Data provided Start Marker

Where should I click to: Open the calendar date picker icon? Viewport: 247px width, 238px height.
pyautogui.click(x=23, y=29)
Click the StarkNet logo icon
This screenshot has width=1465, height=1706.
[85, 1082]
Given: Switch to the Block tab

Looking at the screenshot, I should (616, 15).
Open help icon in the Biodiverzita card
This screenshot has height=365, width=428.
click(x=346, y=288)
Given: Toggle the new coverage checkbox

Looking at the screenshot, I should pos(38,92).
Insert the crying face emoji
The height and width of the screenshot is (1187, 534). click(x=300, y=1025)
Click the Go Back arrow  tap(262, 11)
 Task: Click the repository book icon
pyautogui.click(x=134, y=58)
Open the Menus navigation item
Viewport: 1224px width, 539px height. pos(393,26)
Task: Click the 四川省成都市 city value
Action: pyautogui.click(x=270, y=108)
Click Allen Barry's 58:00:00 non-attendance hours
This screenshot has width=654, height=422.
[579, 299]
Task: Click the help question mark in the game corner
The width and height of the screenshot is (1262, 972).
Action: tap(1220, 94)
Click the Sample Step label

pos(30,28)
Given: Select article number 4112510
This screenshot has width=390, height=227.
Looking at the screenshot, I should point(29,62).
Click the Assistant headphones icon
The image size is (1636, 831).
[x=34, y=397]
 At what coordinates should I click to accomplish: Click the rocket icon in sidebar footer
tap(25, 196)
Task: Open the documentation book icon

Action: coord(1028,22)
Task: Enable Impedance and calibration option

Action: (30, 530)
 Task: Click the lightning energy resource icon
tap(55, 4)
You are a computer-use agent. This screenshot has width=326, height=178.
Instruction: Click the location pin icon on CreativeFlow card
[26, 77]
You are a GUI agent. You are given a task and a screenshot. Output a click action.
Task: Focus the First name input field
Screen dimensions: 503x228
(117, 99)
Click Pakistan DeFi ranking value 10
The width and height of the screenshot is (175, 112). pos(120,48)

Data provided End Marker

● Work instructions:
Could you give the records again, exactly as they appear?

● Finished exercise:
Where should I click to: Open the calendar date picker icon? Viewport: 247px width, 238px height.
pyautogui.click(x=23, y=29)
Click the StarkNet logo icon
This screenshot has width=1465, height=1706.
[85, 1082]
Given: Switch to the Block tab

Looking at the screenshot, I should (616, 15).
Open help icon in the Biodiverzita card
This screenshot has height=365, width=428.
click(x=346, y=288)
Given: Toggle the new coverage checkbox

Looking at the screenshot, I should pos(38,92).
Insert the crying face emoji
The height and width of the screenshot is (1187, 534). click(x=300, y=1025)
Click the Go Back arrow  tap(262, 11)
 Task: Click the repository book icon
pyautogui.click(x=134, y=58)
Open the Menus navigation item
Viewport: 1224px width, 539px height. pos(393,26)
Task: Click the 四川省成都市 city value
Action: pyautogui.click(x=270, y=108)
Click Allen Barry's 58:00:00 non-attendance hours
This screenshot has width=654, height=422.
[579, 299]
Task: Click the help question mark in the game corner
The width and height of the screenshot is (1262, 972).
Action: tap(1220, 94)
Click the Sample Step label

pos(30,28)
Given: Select article number 4112510
This screenshot has width=390, height=227.
Looking at the screenshot, I should point(29,62).
Click the Assistant headphones icon
The image size is (1636, 831).
[x=34, y=397]
 At what coordinates should I click to accomplish: Click the rocket icon in sidebar footer
tap(25, 196)
Task: Open the documentation book icon

Action: coord(1028,22)
Task: Enable Impedance and calibration option

Action: (30, 530)
 Task: Click the lightning energy resource icon
tap(55, 4)
You are a computer-use agent. This screenshot has width=326, height=178.
Instruction: Click the location pin icon on CreativeFlow card
[26, 77]
You are a GUI agent. You are given a task and a screenshot. Output a click action.
Task: Focus the First name input field
Screen dimensions: 503x228
(117, 99)
Click Pakistan DeFi ranking value 10
The width and height of the screenshot is (175, 112). pos(120,48)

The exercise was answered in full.